In case you’re wondering, I just cited more relevant data in one paragraph than Sales has in five pages.I’m not saying I can prove Sales wrong. I’m just saying there’s no good reason to believe she’s right, either. Collecting "hookup" statistics is complicated: for one thing, hooking up can mean anything from kissing to sex. One group found that internet-era college students were neither having sex more frequently nor sleeping with more people than their counterparts from the 1980s and 1990s.
-Game, set, match. b_b said it well in the first post Hold the fuck up. I'm calling BS on this, given that this article (and every other one I've read that is just like it) seems to suffer from an incredible lack of data. Teenage girls getting their hearts broken by asshole boys? Is that a new concept? Might as well be an 80's party movie.
-yep.
The thing is, pretty much none of this shit happened when I was at school because it couldn't. Of course there was still bullying, but it could no way exceed to the depths of hell it does now with the internet (let's forget "social media" and just talk about what's actually relevant here, the internet itself). * you couldn't be groomed over an anonymous communications network * you couldn't communicate 24/7 unsupervised with strangers (getting private time on the home phone was hard enough) * porn exposure was a fraction of what it is now. Soft porn, like Playboy, was the norm, not "Teen Anal Gangbang Sluts V" * there was nothing like "pro-ana" sites to encourage eating disorders, and "heroin chic" still hadn't arrived. Cindy Crawford was the ideal * I had never heard of cutting. I am sure it existed, but no way was it as prevalent * no one just "hooked up", there was just no concept of "friends with benefits" (in a non-slut sense). Maybe this was a bad thing, because there was more shame about casual sex in my day, but you generally didn't just sleep with someone unless you were kinda-sorting-dating them at least * people had barely heard of anal, it was considered very "out there" I'm not some raging anti-porn campaigner. I just think it's totally disingenuous to try and pretend that the experience and activities of today's generation is no different from previous ones. What they are exposed to, and what they go through is utterly different on so many levels than what we went through in the 1980s and previously. I also wouldn't be studying college age students to spot these trends. I would be studying tweens to mid-teens.

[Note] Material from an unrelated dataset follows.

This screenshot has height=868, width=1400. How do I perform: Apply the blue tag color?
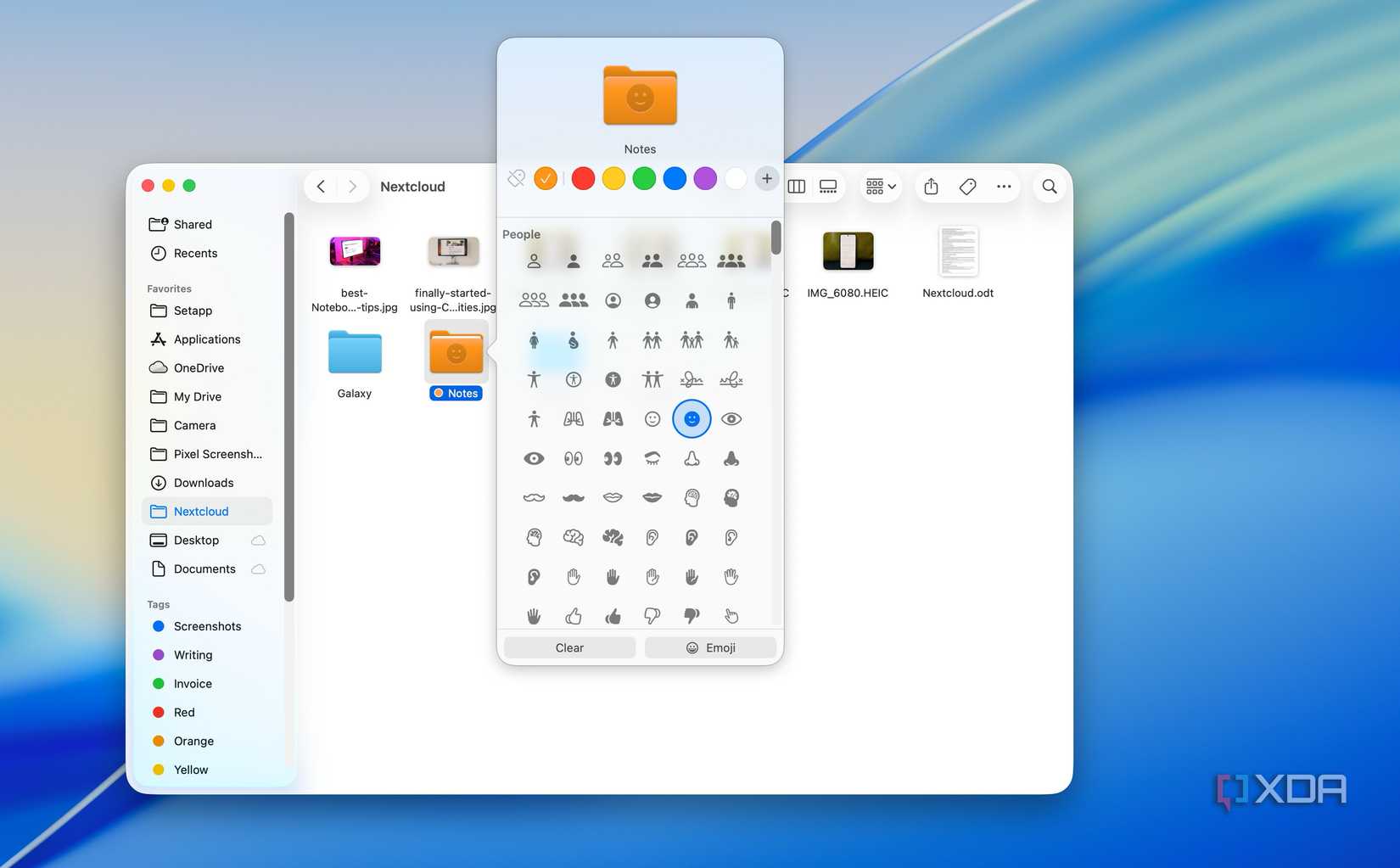pyautogui.click(x=675, y=178)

Facebook is a force multiplier, for sure. The thing of it is, though, it hasn't added to the vetting, it's shifted the vetting. Whereas you and I used to rely on face-to-face communication and innuendo, it can now be done digitally... so the personal slander-mongering has actually gone down. My data on this is scarce - conversations with a few teenagers - but Facebook hasn't created a surveillance culture, it's created an ornate and intricate world where digital missteps matter too much. As far as the proliferation of porn, it's at least one cause for forceable rape dropping 30 percent and may be related to the plummeting teenage pregnancy rates in the United States. And I don't know about you, but we sure as fuck had John Holmes anal sex videos in 8th grade, they were just SLP on VHS. You could buy them by the truckload out of the back of National Lampoon. One of the reasons I have no tolerance for cutters is I dated two and knew five... back in '91. Cindy Crawford may have been the norm, but you can't blame the Internet for this list. And fuckin' A - I hooked up plenty. We just called them "one night stands" and they were points of pride for men, points of shame for women. At least now we've got some equality. The Internet complicates the fuck out of things. I've raged about this before. But to somehow think the trevails of modern adolescent life are wholly due to the proliferation of the Internet is naive.